* FRAGMENTO DE PÁGINA *
--------------------------------
Sin embargo, los tiempos seminales parecen hallarse en las convulsas décadas de 1960 y 1970. La disonancia de la contracultura, los ideales del movimiento hippie, la iridiscencia del disco y los movimientos feministas, de liberación racial y de orgullo gay (hoy más diverso bajo la sigla LGBTIQ+) trajeron consigo también el anhelo de nuevas formas de entender el cuerpo, el goce y el sexo. Así, penetrar y ser penetrado, consumir drogas que escandalizaban los valores conservadores y el placer sin culpas empezaron a darse cita en clubes nocturnos y discotecas.
Esto todavía no era PNP o chemsex, porque para que un encuentro sexual bajo los efectos de una sustancia sea considerado como tal debe seguir una serie de condiciones (de las que hablaré más adelante). Pero, en estos instantes pretéritos, las personas se dieron cuenta de que la música, los besos, las caricias, las charlas y el placer podían expandirse a través de la marihuana o el LSD (luego llegaría la cocaína como estimulante). Así, la puerta se entreabrió tímidamente. Un poco para que las personas pudieran fisgonear lo que depararía el futuro: un tropel de cuerpos que se librarían de las viejas convenciones sociales, que romperían los esquemas preestablecidos, que amarían a quienes quisieran, que follarían con quienes les diera la gana, que dejarían que sus orgasmos se desbordaran como plegarias hasta el cielo y que sus gemidos, sus espasmos, sus pequeñas muertes orgiásticas, se transformaran en oraciones para un nuevo mundo.
--------------------------------
* LÍNEAS DE REGISTRO *
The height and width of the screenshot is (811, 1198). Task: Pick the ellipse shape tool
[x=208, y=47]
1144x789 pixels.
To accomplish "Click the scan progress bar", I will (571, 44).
--------------------------------
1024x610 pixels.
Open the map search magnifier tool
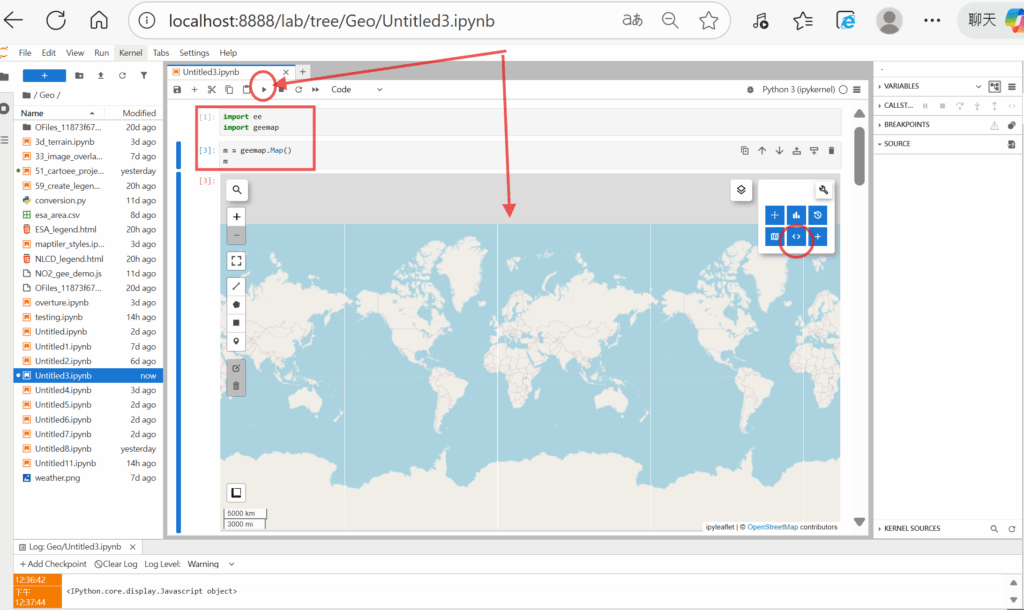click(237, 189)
--------------------------------
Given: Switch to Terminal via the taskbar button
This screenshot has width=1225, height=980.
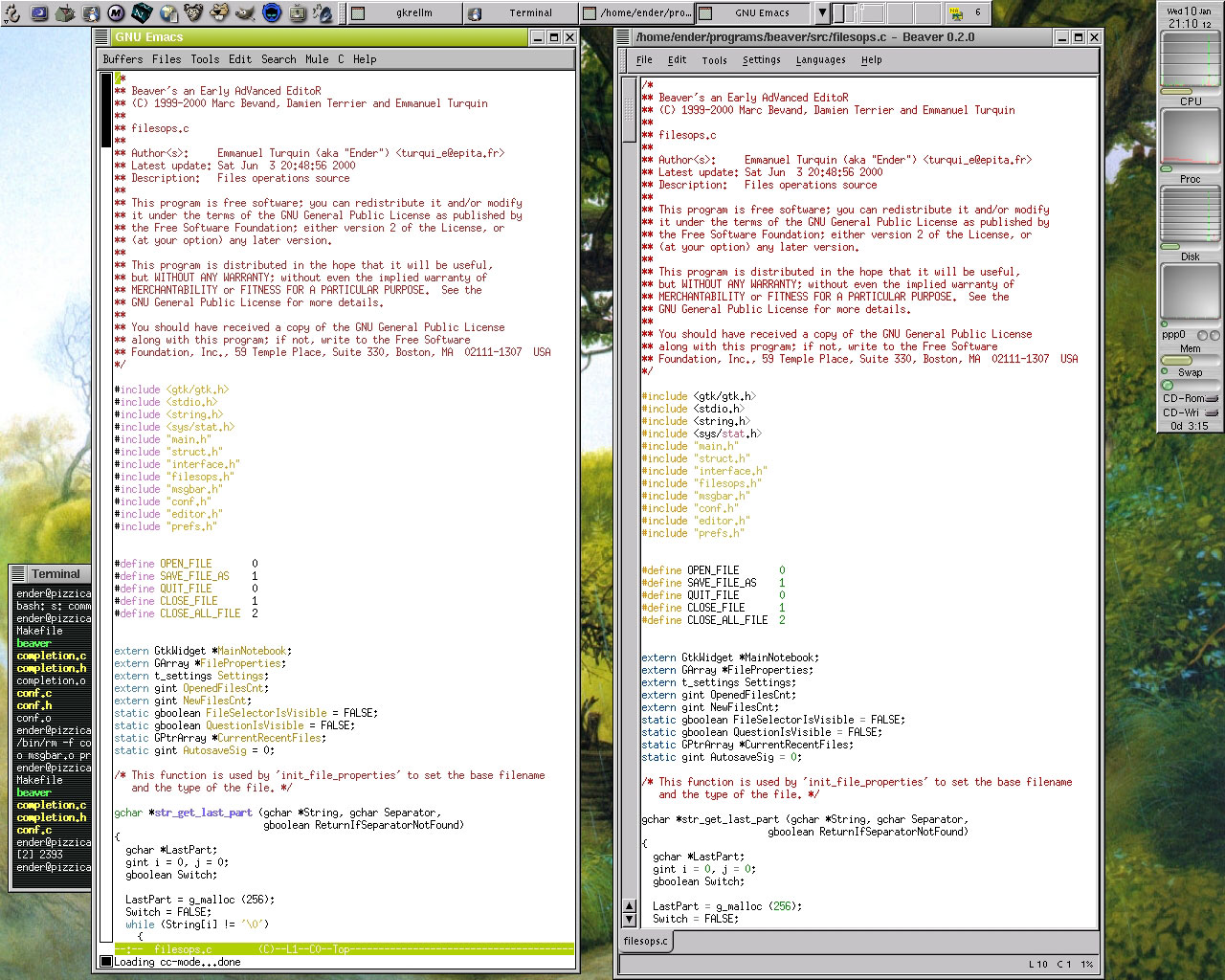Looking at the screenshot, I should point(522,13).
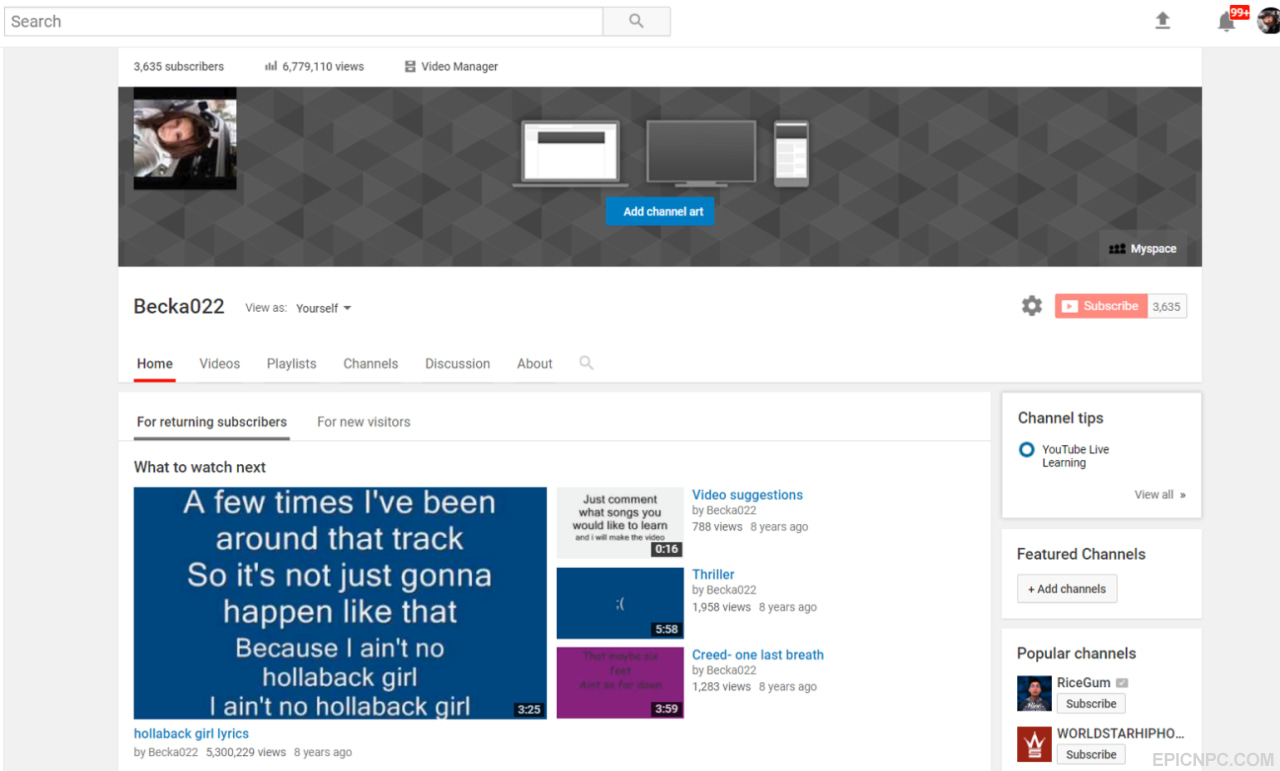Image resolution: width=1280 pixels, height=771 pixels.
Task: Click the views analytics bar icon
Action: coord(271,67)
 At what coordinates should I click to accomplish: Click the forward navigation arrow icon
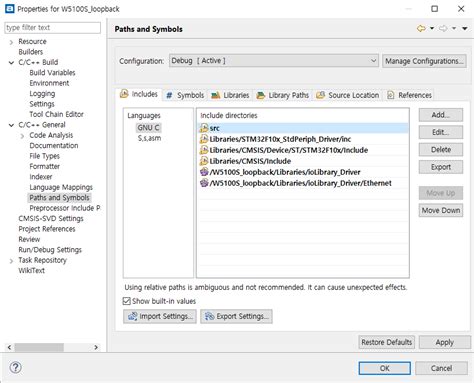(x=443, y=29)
--------------------------------
* TAREAS POR REALIZAR *
1. Según el fragmento sobre los orígenes del chemsex, ¿qué sustancias empezaron a acompañar la música, los besos y el placer en aquellos años?
2. Indica si cada afirmación coincide con el fragmento sobre los orígenes del chemsex, citando las palabras que lo deciden: (a) los encuentros de las décadas de 1960 y 1970 ya se consideraban chemsex; (b) la cocaína llegó más tarde como estimulante; (c) el movimiento de orgullo gay hoy se agrupa bajo la sigla LGBTIQ+.
3. Prosigue el fragmento sobre los orígenes del chemsex a partir de su última oración.
Las líneas proceden de una fuente distinta a la del fragmento.

* LISTA DE RESPUESTAS *
1. La marihuana o el LSD, y luego la cocaína como estimulante.

2.
(a) No: "Esto todavía no era PNP o chemsex".
(b) Sí: "luego llegaría la cocaína como estimulante".
(c) Sí: "hoy más diverso bajo la sigla LGBTIQ+".

3.
Y, entonces, llegó la epidemia del VIH/sida. La puerta, que tras siglos y siglos de moral judeocristiana se había abierto solo unos milímetros, se cerró con ferocidad y miedo. El cuerpo y el placer se convirtieron en enemigos. El otro podía ser portador de la muerte rosa, como la llamaban bellamente, sin saberlo y en su ignorancia, las voces homofóbicas que decían que Dios estaba enojado y que ese era su castigo, su forma de decir ya basta, hasta acá fue, no más liberación sexual, no más maricones sodomizándose entre sí, entrando por donde no se debe, no más bocas barbudas dejándose follar por vergas ni culos dispuestos a recibir leches y más leches.
No más.
Y esto creó un hiato en el que el placer se volvió a engavetar en el cajón de lo que pudo ser y nunca fue, de las promesas que quedaron a medio cumplir. Y solo quedó un coro de plañideras que nadie quería escuchar, porque lloraban a esos que nadie más quería llorar: los maricas que murieron en la flor de la juventud sin que nadie más derramara una lágrima por ellos, solo esos otros maricones que les decían adiós al amor de una noche, al bartender que siempre desearon besar, al novio con el que soñaron un futuro, al amigo que nunca más les volvería a decir cosas como loca o payasa. Si alguien más los lloró fueron profesionales de salud que no sabían a qué se enfrentaban, pero que venciendo el prejuicio y el miedo se aferraron a esos cuerpos reducidos a la mitad de la mitad de lo que una vez fueron para ayudarles a morir. Quizá los lloró un familiar que, sobreponiéndose al pudor y a la vergüenza, le dijo al hijo amado, al hermano problemático, al nieto errante, un «te quiero», un «te amo», antes de la partida.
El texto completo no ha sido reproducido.